Собрав все свои силы, как до сих пор ему случалось лишь два или три раза в жизни, он разорвал ремень, которым были связаны его запястья, и, протянув левую руку к противню, набрал полную горсть раскаленных углей, медленно размял их между пальцев и высыпал крошки на каменный пол застенка. Господа и дамы загудели от возбуждения и ужаса, к их носам и губам взметнулись носовые платки, пропитанные духами torturon, которые, как известно, перебивают запах паленого человечьего мяса.

— Господин де Кукан, нет! Не смейте! Нет, вы не должны! — воскликнул мальчик-король и, подскочив к Петру, раскрыл своими крохотными детскими пальчиками его почерневшую от ожогов ладонь. Потом обернулся к матери и светскому обществу, стоявшему за ее спиной, и срывающимся от волнения голосом воскликнул:

— Так знайте же: на свете было только два героя — Муций Сцевола, который с улыбкой на устах добровольно сжег руку на жертвенном огне, и Кукан де Кукан, мой друг. Ибо моим другом является каждый, кто выступает противником этой подлой твари — кардинала Гамбарини!

Проговорив это, он страшно покраснел, ибо наверняка сам испугался смелости своих слов.

— Сию же секунду сядьте, Сир, — произнесла королева-регентша. — И передайте Его Преосвященству, чтоб вам всыпали не на три, а на десять ударов больше.

И пока король, поникнув, возвращался на свое место, королева-регентша продолжала:

— Благодарю вас, господин де Кукан, это все, что мне хотелось от вас узнать.

И шустрый протоколист по ее знаку подозвал швейцарцев, которые отвели Петра в его камеру.

ПОСЛЕДНЕЕ УТЕШЕНИЕ

Через час, а может, немногим более, в камеру Петра вошел отец Жозеф. Петр радостно приветствовал его, ибо не чувствовал к странному монаху никакой злобы, а допрос в застенке отнял у него много сил, так что, кроме физической муки, его угнетали еще тоска и одиночество. Отец Жозеф, как всегда босой, простоволосый и грязный, все еще носил ту самую сутану, которую получил от Петра, только вместо голубого шнура был подпоясан грубой веревкой.

В руке он держал круглый белый узелок, из которого, стоило святому отцу им тряхнуть, посыпалась мелкая пыль.

— Пьер, сын мой, я скрытно от всех следил за учиненным тебе допросом и могу сказать, что ты проделал важную и полезную работу, — сказал он, развязывая узелочек. — Но сперва приложи к руке муку, что я тебе принес, потому что нет надобности терпеть больше, чем это необходимо.
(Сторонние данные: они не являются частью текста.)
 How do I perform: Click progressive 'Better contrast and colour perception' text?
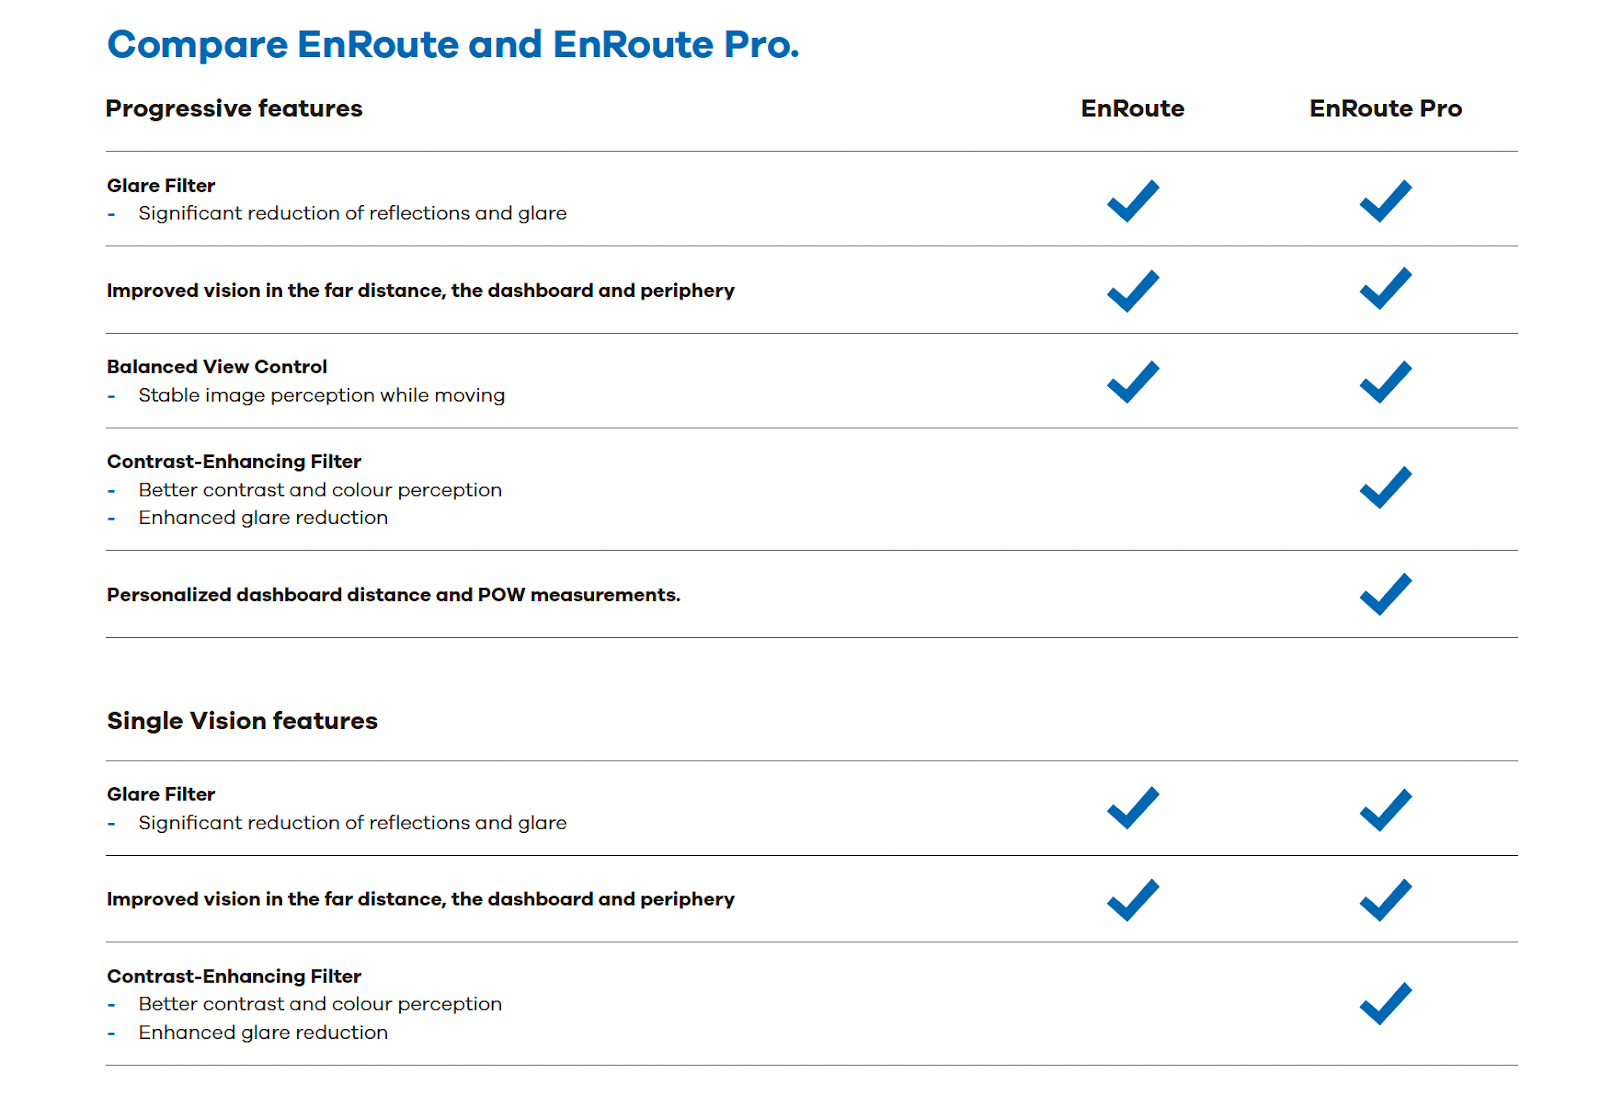[320, 490]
И несколько минут жизни, которые тебе еще остаются, того стоят.

Петр сунул свою обожженную руку в мешочек с мукой и облегченно вздохнул.

— Мне остается всего несколько минут жизни? — переспросил он.

— Да, всего несколько минут, — повторил отец Жозеф. — Ты совершил геройский поступок. При всем самоистязании, которому я себя подвергаю, чтоб приблизиться к Богу, я, право, не знаю, достало бы у меня в такую минуту решимости опустить руку в эту страшную, самим адом пышущую сковороду.

— Я сунул туда только левую руку, — заметил с улыбкой Петр. — А как вам известно, на левой руке у меня не хватает пальца. И потому я опалил себе всего лишь четыре пальца, а не пять, как случилось бы со всяким, окажись он на моем месте. А во времена не столь отдаленные, когда неизъяснимым повелением судьбы мне приходилось заниматься истреблением крыс, к которым я питал отвращение, я научился раздавливать их мерзкие тела, используя только силу, но отключая при этом и осязание, и чувства; это искусство мне пригодилось теперь, когда я решил размять горсть горящих углей. Ожог был сильный, и болит рука ужасно, но я могу шевелить пальцами, так что через две-три недели все снова будет в порядке.

— Через две-три недели! — воскликнул отец Жозеф. — Разве не говорил я тебе, что у тебя остается всего лишь несколько минут?

— Правда, а я и запамятовал, — признался Петр. — А когда меня должны казнить?

— Еще до захода солнца, — ответил отец Жозеф. — Как тебе известно, в это время года солнце заходит рано. Я пришел с официальным визитом дать тебе последнее утешение, но ты ведь не признаешь Бога и поэтому в примирении с ним не нуждаешься; так что поговорим о делах мирских, насколько они тебя в твоем безнадежном положении перед уходом на тот свет занимают.

— Занимают, — ответил Петр. — Ибо я не нахожу свое положение безнадежным и не собираюсь расставаться с этим светом, где до сих пор при всем моем искреннем старании мне удалось столь мало совершить.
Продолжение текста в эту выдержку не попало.